Второй пример — настоящий бустрофедон, где новозаветные сцены расположены регистрами на смотрящих друг на друга стенах, слева направо и справа налево. Это фрески Филиппо Мемми в коллегиальной церкви в Сан-Джиминиано в Тоскане (1340—1343). Здесь автор также сочетает изучение “осевой динамики” внутреннего простанства здания и расположения отдельных сцен. Бустрофедон иконографически удобен и экономичен, он позволял верующему довольно быстро охватить взором всю священную историю. Исследователь должен учитывать три аспекта нарративного цикла: его логику, тематические ассоциации между сценами и их взаимодействие с местом культа. Особенности образного рассказа, прочитываемого несмотря на отклонения от основной канвы, переклички сюжетов, различимые в особенностях их расположения на стенах, — все это делает повествование более чем повествованием, оно придает произведению “избыточные смыслы” (коннотации, сказал бы семиолог). Изображения — “замечательный инструмент визуального осмысления связей, внутренне присущих священной истории и связывающих ее с конкретным местом, в котором она изображена”. Снова автор настаивает на том, что “образместо” обладает не одной-единственной логикой, подчиняющей все элементы, но целым рядом логических ходов, выполняющих различные задачи, зачастую противоречивые. Бустрофедон использован автором не для того, чтобы разрешить все загадки, но как инструмент, объединяющий различные художественные и иделогические функции (с. 149—151).

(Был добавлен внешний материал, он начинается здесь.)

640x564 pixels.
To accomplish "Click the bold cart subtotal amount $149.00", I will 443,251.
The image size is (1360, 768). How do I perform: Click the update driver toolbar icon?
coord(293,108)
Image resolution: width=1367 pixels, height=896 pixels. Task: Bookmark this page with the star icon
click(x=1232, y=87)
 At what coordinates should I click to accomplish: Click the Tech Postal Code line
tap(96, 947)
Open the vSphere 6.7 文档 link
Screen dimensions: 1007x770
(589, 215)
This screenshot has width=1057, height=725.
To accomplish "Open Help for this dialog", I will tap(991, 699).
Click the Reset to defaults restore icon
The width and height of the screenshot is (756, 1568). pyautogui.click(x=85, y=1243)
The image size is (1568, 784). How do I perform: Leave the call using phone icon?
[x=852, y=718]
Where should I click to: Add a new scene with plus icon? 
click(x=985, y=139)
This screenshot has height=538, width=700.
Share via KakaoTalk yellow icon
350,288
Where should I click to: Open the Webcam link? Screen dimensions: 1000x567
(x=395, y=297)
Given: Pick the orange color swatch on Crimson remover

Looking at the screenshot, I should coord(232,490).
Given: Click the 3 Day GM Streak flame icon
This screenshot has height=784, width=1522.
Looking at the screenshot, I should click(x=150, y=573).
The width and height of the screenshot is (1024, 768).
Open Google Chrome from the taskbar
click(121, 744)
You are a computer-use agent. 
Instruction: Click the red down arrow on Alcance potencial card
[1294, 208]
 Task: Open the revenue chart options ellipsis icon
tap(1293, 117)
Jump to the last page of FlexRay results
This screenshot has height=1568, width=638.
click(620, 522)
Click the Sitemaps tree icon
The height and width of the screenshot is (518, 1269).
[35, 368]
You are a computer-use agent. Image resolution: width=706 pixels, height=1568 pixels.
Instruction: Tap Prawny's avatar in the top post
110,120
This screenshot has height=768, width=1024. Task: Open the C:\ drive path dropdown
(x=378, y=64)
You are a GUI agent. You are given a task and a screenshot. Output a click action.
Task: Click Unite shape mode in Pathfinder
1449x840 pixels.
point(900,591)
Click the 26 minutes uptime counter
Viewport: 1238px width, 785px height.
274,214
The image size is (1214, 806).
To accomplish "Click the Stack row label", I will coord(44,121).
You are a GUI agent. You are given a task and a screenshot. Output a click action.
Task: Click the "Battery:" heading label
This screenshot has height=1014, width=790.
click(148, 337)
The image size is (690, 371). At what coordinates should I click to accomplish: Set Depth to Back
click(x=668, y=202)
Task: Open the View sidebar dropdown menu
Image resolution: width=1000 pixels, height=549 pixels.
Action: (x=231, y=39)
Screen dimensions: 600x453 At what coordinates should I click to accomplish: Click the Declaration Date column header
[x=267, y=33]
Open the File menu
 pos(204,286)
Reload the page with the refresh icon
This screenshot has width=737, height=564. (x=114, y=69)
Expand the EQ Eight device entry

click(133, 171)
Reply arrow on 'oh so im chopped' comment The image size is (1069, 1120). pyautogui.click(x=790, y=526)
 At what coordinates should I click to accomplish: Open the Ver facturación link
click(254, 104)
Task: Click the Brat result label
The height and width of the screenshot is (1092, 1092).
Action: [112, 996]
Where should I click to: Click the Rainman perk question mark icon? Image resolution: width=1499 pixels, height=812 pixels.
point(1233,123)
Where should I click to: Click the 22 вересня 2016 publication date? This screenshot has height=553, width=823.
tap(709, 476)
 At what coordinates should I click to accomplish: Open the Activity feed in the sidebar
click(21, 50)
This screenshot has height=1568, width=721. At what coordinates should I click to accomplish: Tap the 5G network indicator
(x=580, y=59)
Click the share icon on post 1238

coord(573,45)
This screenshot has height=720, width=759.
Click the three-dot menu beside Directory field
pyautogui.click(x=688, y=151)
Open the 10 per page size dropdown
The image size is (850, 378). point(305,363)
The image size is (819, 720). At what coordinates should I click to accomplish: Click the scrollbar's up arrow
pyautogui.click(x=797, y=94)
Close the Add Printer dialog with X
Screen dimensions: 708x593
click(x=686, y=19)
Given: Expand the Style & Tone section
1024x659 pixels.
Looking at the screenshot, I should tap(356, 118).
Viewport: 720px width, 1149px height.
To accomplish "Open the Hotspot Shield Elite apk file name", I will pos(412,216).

Теперь о главе “Иконография за пределами иконографии”. Мы уже знаем, что французским медиевистам нравится выходить “за пределы” чего-нибудь, главное определить это “что-нибудь”. Так и здесь амбиции автора заключаются ни много ни мало в создании новой иконографии, критически переосмысленной, “внимательной” и “реляционной”: внимательной, потому что “мыслительная сила изображений” (иными словами, их выразительность) требует внимательного взгляда, реляционной, потому что она учитывает не только внутренние связи образа, но и те, что соединяют его с другими образами, присутствующими или отсутствующими (с. 156). Пока ничего не получилось, кроме претенциозных банальностей, из которых частенько и возникают разного рода “новые” науки, вроде “иеротопии” Алексея Лидова или “метагеографии” Дмитрия Замятина. Жером Баше, естественно, не мог обойтись без жанрово необходимой в такой “заявке на грант” критики авторитета, роль которого выполнил Эрвин Панофский. Критика основательна, учитывает полемику последних десятилетий, но с обычным неоправданным вниманием исключительно к знаменитым “Исследованиям по иконологии”. Судить о методе Панофского и его наследии по ним — все равно что судить о Баше только по его методико-теоретическим статьям, которые сами по себе частенько воспринимаются как чересчур смелые… Не лишним будет напомнить, что, при всей эрудиции и междисциплинарном характере многих работ Панофского, он был историком искусства, а не антропологом, семиологом или философом. Его методология и эпистемология, выработанные для решения широко понимаемых задач истории искусства, конечно, намного богаче и тоньше, чем пресловутое “find a text and you’ve found the answer” (“найди текст, и ты получишь ответ”), над которым любят иронизировать современные критики22.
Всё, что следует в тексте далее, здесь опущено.